'''

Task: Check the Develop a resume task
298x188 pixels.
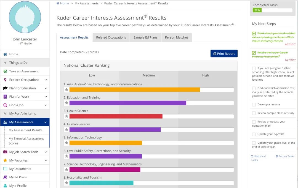Action: point(254,105)
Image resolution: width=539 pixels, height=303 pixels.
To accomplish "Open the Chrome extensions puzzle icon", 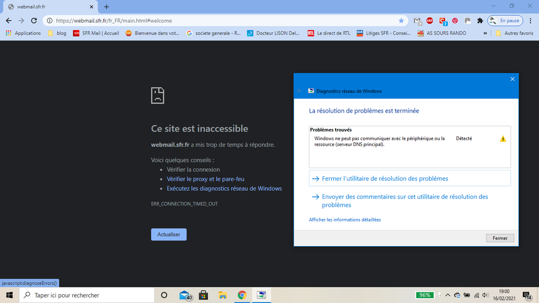I will point(480,20).
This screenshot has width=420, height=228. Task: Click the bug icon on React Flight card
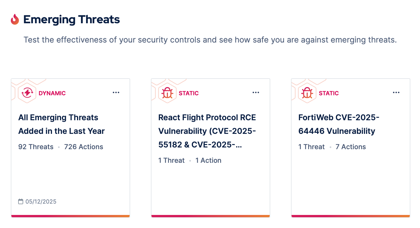(x=167, y=93)
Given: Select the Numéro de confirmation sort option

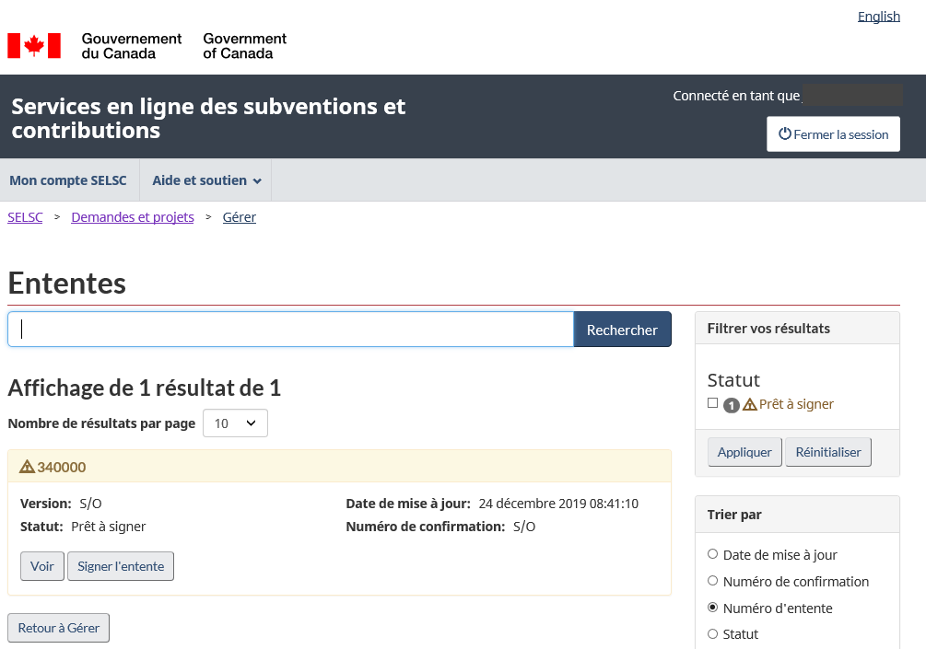Looking at the screenshot, I should [712, 581].
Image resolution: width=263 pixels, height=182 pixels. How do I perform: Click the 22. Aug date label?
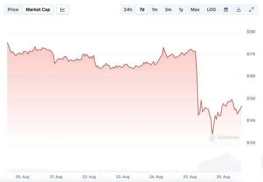[x=89, y=177]
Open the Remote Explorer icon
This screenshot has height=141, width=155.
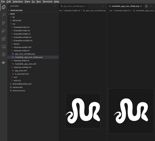point(4,47)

'''

• **What to produce**: Please retype the entries above word for word, but only from the line containing "This screenshot has width=420, height=228." through the last line, and without the pictures.

• **Written answer**:
This screenshot has width=420, height=228. Task: Click the bug icon on React Flight card
(x=167, y=93)
Given: Select the Numéro de confirmation sort option

Looking at the screenshot, I should [712, 581].
Image resolution: width=263 pixels, height=182 pixels. How do I perform: Click the 22. Aug date label?
[x=89, y=177]
Open the Remote Explorer icon
This screenshot has height=141, width=155.
point(4,47)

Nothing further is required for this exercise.